◆ What the task requires ◆
Copy the lines from the one with "Task: Switch to the Transformation tab" up to and including the one with "Action: pyautogui.click(x=1070, y=537)", replacing "radio button" with "option" and keeping everything else the same.

— BEGIN Material provided —

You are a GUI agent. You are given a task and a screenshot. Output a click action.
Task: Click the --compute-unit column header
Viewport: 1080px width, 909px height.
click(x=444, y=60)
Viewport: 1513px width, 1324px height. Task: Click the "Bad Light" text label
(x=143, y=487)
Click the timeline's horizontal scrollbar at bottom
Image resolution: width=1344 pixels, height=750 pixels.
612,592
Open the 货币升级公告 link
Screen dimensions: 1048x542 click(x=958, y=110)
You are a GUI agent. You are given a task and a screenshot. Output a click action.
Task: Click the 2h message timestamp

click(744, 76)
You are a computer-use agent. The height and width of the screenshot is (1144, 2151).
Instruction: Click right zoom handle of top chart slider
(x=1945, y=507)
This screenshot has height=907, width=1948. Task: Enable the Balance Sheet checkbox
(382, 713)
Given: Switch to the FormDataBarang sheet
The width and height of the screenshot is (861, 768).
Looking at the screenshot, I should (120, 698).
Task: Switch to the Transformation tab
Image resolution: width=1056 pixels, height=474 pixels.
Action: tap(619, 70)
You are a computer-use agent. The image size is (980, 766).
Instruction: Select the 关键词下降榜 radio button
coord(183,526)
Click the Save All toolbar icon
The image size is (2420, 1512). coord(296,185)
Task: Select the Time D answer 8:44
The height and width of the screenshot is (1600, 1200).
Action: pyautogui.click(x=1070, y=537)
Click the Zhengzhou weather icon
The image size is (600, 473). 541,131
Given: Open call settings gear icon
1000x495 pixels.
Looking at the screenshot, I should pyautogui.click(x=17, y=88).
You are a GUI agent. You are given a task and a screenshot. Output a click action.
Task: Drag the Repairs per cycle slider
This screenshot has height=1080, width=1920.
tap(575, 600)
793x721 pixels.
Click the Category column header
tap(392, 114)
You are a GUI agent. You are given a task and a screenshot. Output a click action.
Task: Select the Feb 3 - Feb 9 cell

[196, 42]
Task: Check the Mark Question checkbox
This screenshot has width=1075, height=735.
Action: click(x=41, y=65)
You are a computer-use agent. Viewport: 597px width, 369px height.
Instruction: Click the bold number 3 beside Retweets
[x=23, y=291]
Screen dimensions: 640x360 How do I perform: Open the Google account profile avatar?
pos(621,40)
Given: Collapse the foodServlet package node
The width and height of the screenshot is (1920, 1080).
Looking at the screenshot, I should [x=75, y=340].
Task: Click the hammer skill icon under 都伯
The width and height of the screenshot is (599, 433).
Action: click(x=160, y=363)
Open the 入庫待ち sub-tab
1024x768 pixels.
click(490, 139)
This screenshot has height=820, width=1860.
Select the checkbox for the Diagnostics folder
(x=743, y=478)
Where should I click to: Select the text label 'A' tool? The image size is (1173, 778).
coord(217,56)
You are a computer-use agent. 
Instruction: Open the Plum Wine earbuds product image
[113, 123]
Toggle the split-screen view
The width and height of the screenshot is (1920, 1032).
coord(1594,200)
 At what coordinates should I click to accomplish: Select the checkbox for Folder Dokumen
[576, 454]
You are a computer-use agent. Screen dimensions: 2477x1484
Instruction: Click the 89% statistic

— END Material provided —

◆ Solution to the problem ◆
Task: Switch to the Transformation tab
Image resolution: width=1056 pixels, height=474 pixels.
Action: tap(619, 70)
You are a computer-use agent. The image size is (980, 766).
Instruction: Select the 关键词下降榜 option
coord(183,526)
Click the Save All toolbar icon
The image size is (2420, 1512). coord(296,185)
Task: Select the Time D answer 8:44
The height and width of the screenshot is (1600, 1200).
Action: pyautogui.click(x=1070, y=537)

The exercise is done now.